Mais son nouveau bonheur est menacé lorsque Jessi ravive une relation avec le louche Gustavo (Édgar Ramirez) et commence à s’irriter contre les contraintes de l’arrangement familial d’Emilia, orientant l’intrigue dans des directions sombres.

Il est fort probable que certains trouveront le film trop changeant pour paraître cohérent. Mais la nature très fluide du récit d’Audiard convient parfaitement à l’émergence d’Emilia d’une demi-vie vers une intégralité dans laquelle elle peut enfin savoir qui elle est. Gascón transmet cet ajustement progressif avec une telle douceur poignante et une telle générosité d’esprit qu’il est facile de comprendre pourquoi Rita semble capable d’oublier la personne qu’était Emilia avant.

Saldaña guide habilement Rita à travers ses propres changements moins dramatiques alors qu’elle s’attaque aux problèmes, petits et grands, tout en construisant une fraternité avec Emilia. Considérant que leur association a commencé comme celle d’un baron de la drogue avec un employé, une véritable connexion se développe et il est amusant de voir Rita garder Emilia sous contrôle. Après avoir retrouvé ses enfants, bien que sous l’apparence d’un parent jusqu’alors inconnu, Emilia est si généreuse dans son affection que Rita lui rappelle sèchement : « Tu es leur tante, pas leur mère. »

Gomez a un rôle moins central mais elle joue à la fois les côtés durs et la vulnérabilité d’une femme dont la vie a été déracinée deux fois et qui a besoin de trouver son propre bonheur, même si cela la met sur un chemin dangereux. Une amie mexicaine me dit que son espagnol est épouvantable et son accent en désordre, mais Gomez ne laisse pas cela entraver sa performance. Les fans de sa musique pourraient être déçus qu’elle ait relativement peu de chansons, mais elle obtient un banger interprété en duo karaoké avec Gustavo, puis en solo au générique de fin.

Ramirez est solide dans un rôle mineur, ce qui est une autre façon pour Audiard de s’inspirer d’Almodóvar, laissant les femmes prendre toute la place.

Tourné par Paul Guilhaume principalement dans un studio parisien avec une petite quantité de tournage au Mexique, le film a l’air génial – jamais trop lisse, avec une légère qualité brutale qui ajoute à son attrait. Le travail de caméra est lâche et souple, les textures maussades des nombreuses scènes nocturnes sont efficaces et l’utilisation de couleurs vives est revigorante.

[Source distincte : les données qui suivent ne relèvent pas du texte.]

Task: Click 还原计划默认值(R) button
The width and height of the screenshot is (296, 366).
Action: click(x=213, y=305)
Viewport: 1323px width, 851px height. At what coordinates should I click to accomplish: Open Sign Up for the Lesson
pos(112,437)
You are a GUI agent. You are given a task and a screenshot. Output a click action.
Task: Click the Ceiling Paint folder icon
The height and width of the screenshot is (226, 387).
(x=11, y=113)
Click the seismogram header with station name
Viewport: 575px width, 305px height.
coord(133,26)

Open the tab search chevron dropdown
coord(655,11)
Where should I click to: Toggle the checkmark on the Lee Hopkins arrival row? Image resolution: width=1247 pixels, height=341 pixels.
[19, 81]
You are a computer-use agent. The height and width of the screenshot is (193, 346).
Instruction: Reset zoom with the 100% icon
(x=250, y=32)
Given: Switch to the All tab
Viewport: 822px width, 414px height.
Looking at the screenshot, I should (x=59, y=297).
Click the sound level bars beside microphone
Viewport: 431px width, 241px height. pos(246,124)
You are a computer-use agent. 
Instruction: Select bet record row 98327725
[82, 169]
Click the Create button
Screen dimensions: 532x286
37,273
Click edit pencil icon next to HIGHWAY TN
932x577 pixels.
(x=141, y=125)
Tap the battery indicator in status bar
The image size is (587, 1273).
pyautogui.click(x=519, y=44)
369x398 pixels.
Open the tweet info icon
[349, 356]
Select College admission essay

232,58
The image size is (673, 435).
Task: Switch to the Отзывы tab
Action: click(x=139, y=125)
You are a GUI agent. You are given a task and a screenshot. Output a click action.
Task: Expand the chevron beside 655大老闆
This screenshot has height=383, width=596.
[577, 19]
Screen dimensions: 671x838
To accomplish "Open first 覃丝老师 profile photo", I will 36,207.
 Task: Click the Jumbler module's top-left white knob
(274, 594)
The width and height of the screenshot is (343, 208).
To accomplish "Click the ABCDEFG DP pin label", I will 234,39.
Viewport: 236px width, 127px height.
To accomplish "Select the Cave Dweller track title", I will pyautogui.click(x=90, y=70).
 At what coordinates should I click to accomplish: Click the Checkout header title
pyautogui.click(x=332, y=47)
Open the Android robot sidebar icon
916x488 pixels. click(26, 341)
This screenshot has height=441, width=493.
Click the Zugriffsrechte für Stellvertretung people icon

Certains cinéphiles francophiles continuent d’espérer qu’Audiard réalise un autre drame brûlant comme Un prophète ou Rouille et os, mais tout cinéaste qui refuse de se répéter et continue d’expérimenter et d’aller dans de nouvelles directions devrait être applaudi. Avec Émilie Pérezil a créé quelque chose de frais, plein de vitalité et d’émotion, porté en l’air par sa propre puissance tranquillement montante.